Task to carry out: Reproduce every line from the start of the records through the line holding "coord(1786,977)", inclusive, keeping the requests unchanged. Scale only the click coordinates in the answers by multiplying each by 1.8 and rounding to the nearest whole number, with halves rounded up.

Raw data:
....
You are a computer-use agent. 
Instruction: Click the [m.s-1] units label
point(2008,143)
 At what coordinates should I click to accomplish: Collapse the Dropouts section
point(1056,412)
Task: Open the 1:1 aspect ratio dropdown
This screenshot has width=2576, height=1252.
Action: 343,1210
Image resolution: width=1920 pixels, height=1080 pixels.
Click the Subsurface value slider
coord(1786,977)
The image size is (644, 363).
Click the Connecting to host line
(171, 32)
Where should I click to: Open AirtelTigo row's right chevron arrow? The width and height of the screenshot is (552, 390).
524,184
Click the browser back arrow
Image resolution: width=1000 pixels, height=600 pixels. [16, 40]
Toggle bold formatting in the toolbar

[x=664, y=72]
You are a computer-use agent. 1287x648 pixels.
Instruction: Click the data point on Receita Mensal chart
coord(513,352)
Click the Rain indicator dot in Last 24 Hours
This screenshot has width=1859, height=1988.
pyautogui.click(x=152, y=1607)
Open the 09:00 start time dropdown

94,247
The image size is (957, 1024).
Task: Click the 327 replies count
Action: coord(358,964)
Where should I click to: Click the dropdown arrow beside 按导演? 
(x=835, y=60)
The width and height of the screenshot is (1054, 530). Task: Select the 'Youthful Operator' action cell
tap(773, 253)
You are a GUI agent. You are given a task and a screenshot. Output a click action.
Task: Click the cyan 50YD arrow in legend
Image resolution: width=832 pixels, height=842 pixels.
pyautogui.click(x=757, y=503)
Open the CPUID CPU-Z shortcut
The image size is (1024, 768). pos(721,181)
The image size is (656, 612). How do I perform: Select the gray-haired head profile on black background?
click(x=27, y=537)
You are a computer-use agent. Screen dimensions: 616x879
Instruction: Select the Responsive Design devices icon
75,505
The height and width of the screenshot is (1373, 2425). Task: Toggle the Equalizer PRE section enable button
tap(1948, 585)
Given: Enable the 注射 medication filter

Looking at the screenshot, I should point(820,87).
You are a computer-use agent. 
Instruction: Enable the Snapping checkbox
....
Final result:
You are a computer-use agent. 
Instruction: Click the [m.s-1] units label
point(3614,257)
 At what coordinates should I click to accomplish: Collapse the Dropouts section
point(1901,742)
Task: Open the 1:1 aspect ratio dropdown
This screenshot has width=2576, height=1252.
Action: 617,2178
Image resolution: width=1920 pixels, height=1080 pixels.
Click the Subsurface value slider
coord(3215,1759)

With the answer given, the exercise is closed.